Monday, December 19, 2016

Iron Man: Sound Effects ft. Sapheara

#1
This comic called Iron Man: Sound Effects features a girl Samantha (Sapheara) who has cochlear implants. All throughout this comic, the drawings are a bit heavy on the cartoonish side. There are no facial marks or movements that suggest it could be anything realistic compared to Batman Year One or Superman Red Son. It was drawn to target younger children in my opinion because the language in the comic is very short, blunt, and expressing itself. There is not really any humor, satire, or inside jokes targeting adults. The tone of the comic shows color and loudness in the pictures. Bright colors and light tend to attract children more. There is a lot of color in the pictures and a few fight scenes where light is being zapped to the bad guys. I feel like it suits the plot of the story because characters like Sapheara and Blue Ear, appearing before her, were created because a 4-year old boy named Anthony didn’t want to wear his hearing aids because superheroes don’t wear them.
#2
This story was written as a graphic novel because, as stated above, Anthony didn’t feel that hearing aids were important because the superheroes that he admired so well didn’t wear them. How was he supposed to feel welcome or accepted? I feel that this was written as a comic book because superheroes appeared mostly in comic books so that was obvious place to start. In class, we talked about how kids were attracted to comic books and most parents thought comic books were for kids. This was probably why Sapheara was made into a comic book because it was targeted for kids. I think it would lose the lasting impression on the comic world if it was translated into something besides a comic book. Take a movie for example. If it was a movie, everything would go by at a fast pace and you’d have little control in revisiting the story without starting it over or skipping scenes. As a comic book, people can keep it on one page for a while, they can re-read frames and texts over again. They could get the whole picture of the comic and have it ready whenever they needed or wanted it.
#3
Sapheara does well to portray the ethics of being a superhero. She steps up to help in a time of need and doesn’t get weighted down by her being hearing-impaired. To be a villain means that you would put other down. You degrade their life because they don’t fit the image that you have in your mind. You cause destruction. She doesn’t flaunt her abilities at all. She doesn’t think she has a disability. She embraces who she is and uses her confidence to help save the day. Sapheara is a pretty important character in the world of comics because it shows that not every superhero is hearing. Not every superhero looks the same or has a good life. I think it’s great that it targets more of the younger kids because they might not necessarily catch that superheroes struggle in Batman Year One or something like the mutants in X-Men being outcasts. Sapheara is a girl AND she is a young daughter, probably in her teens. I think that she doesn’t play by the same role of the rest of the known superheroes like Wonder Woman or Captain Marvel. The closest would be Kamala from Ms. Marvel but even Kamala is the same because she can hear. Sapheara is a role model for Deaf, hard of hearing or any hearing-impaired person.
#4
I want to look at two frames in this story. The first one is where Samantha, Sapheara, goes to a fancy dinner to watch Tony Stark promote headphones that encrypt signals the are free moving in the sound waves in the air to transform the signals into a holographic music video. She is placed with a group of teenage actors her age and before she gets there she over hears them say, “Is this thing on?” “Shhh! That’s so mean!” “So? She can’t hear me.”, making fun of the device Tony speaks into to help Samantha hear. She says to herself, “If they’re so good at acting… How come they can never act nice?” I was to point out that she didn’t say “Be nice.” She says they can’t act nice. That tells me that this has happened to her before and she doesn’t even care that they are being rude. The thing she focuses on is the fact that they can’t even hide their jokes while she is still around. That shows her maturity because she knows that people don’t understand or they are rude, or sometimes both. She shows that Deaf people do have feelings.

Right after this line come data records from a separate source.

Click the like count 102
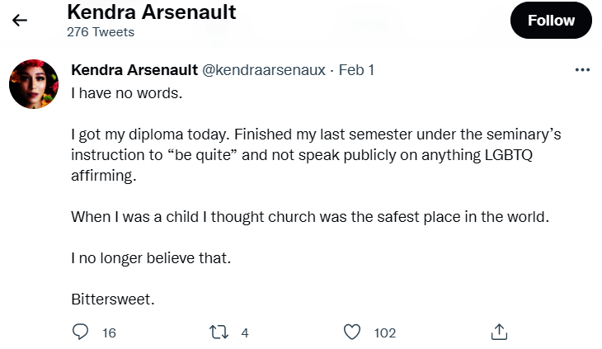click(x=385, y=333)
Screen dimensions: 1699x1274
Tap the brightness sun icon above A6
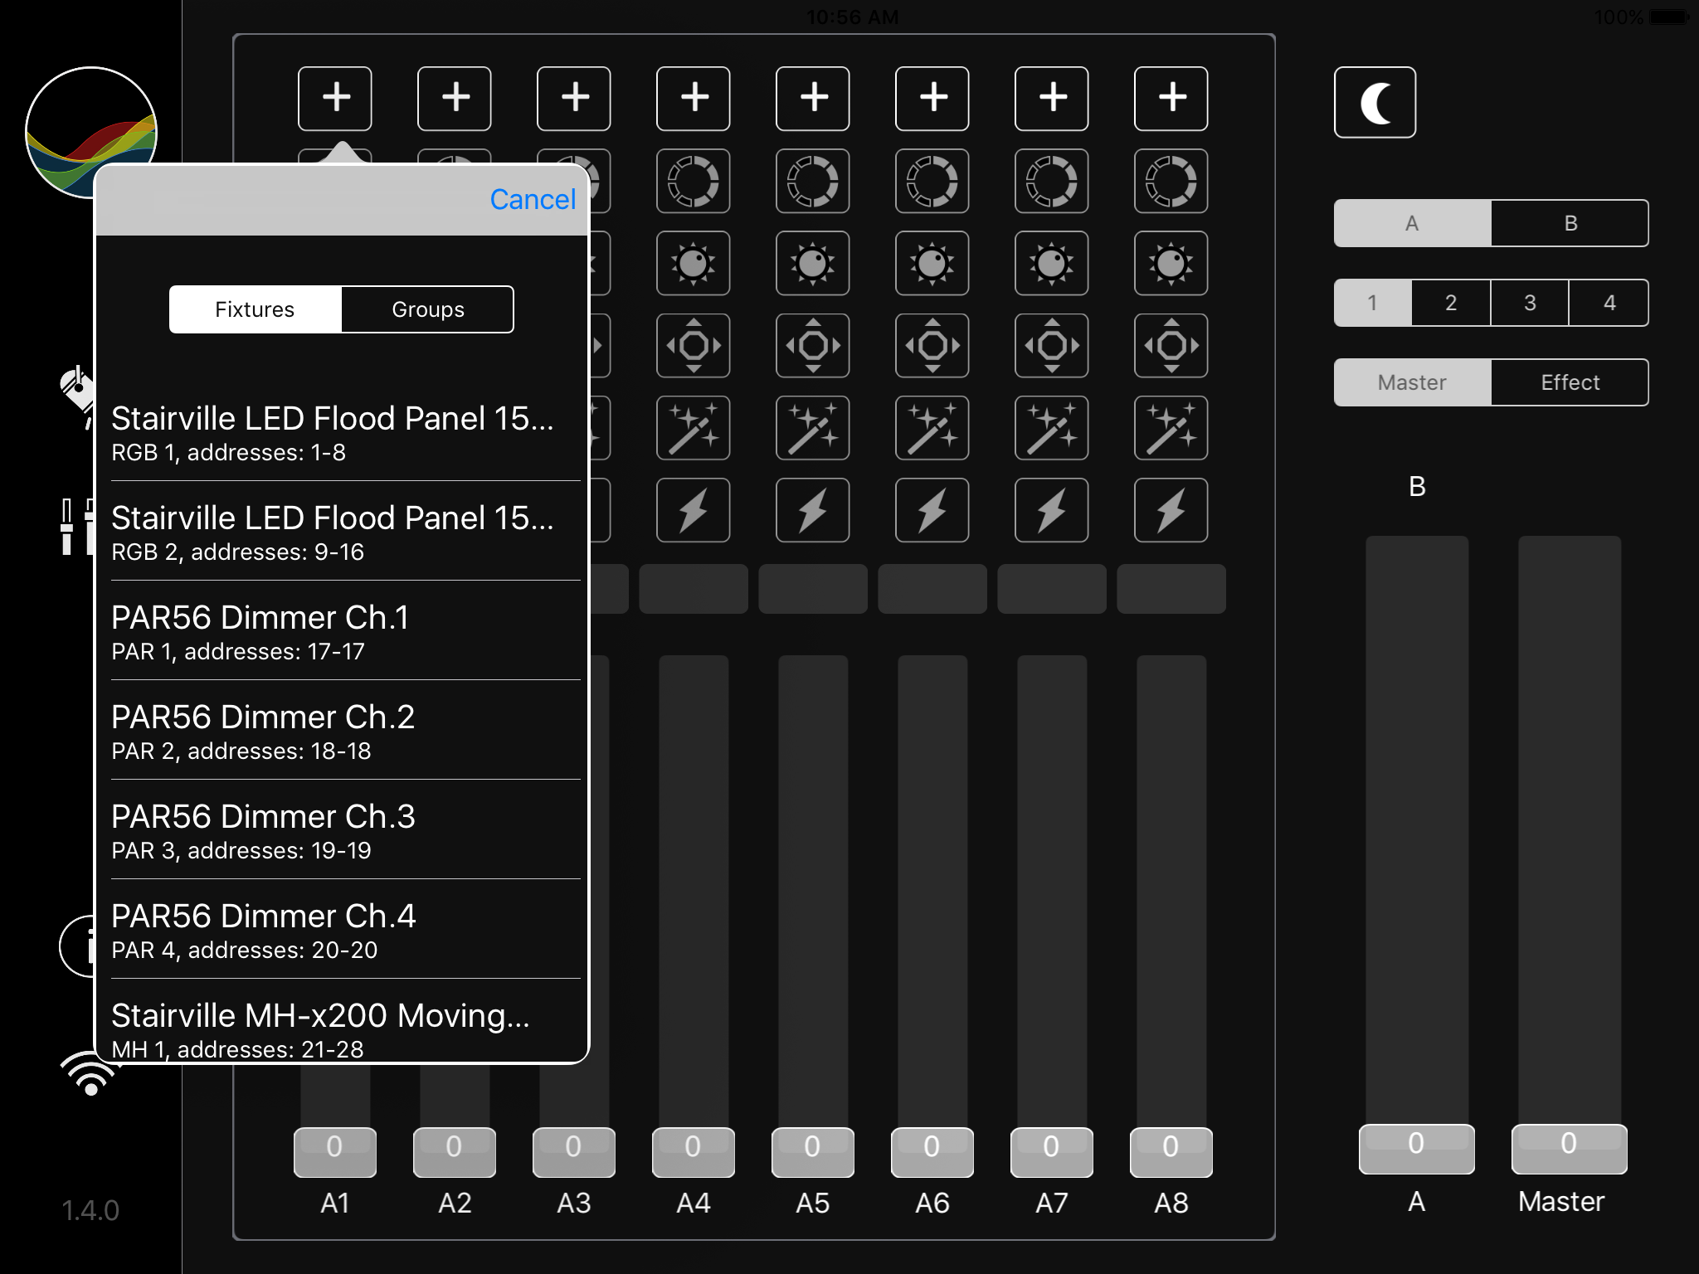(x=932, y=264)
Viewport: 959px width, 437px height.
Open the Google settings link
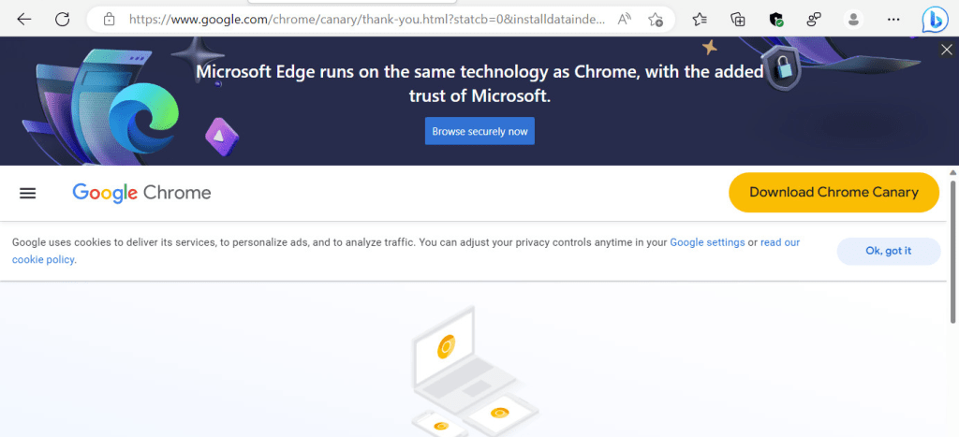(x=707, y=242)
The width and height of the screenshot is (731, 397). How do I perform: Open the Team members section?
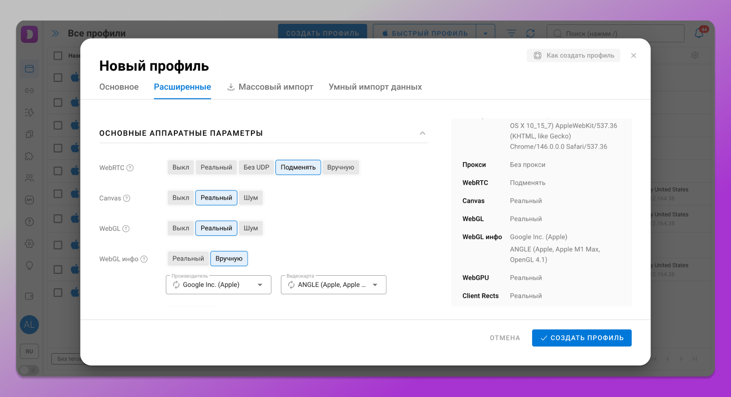coord(29,177)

Another passage I want to look at is later in the story where she realizes that she has activated her powers. Her power is, when she touched an alien pink crystal in a lab, she harnessed the power to manipulate light energy. Once she shows her powers she is ready to fight the bad guys who have crashed Tony’s revealing. Iron Man tries to stop her but she says in a long passage, “Are you kidding? All my life people have underestimated me, as if I wasn’t capable just because I wasn’t exactly like them. This is my chance to show I can do so much more than anyone ever imagined.” As cliché as this is, this is powerful enough because she sends a message to anyone who feels that they are different or have been treated differently. She doesn’t need to conform to the images of other people, she’s finally free and confident enough to do what she wants to do, without fear of rejection- show that she really is capable of doing something important. So, she goes out and kicks butt, appropriate for children, and is treating right in the end.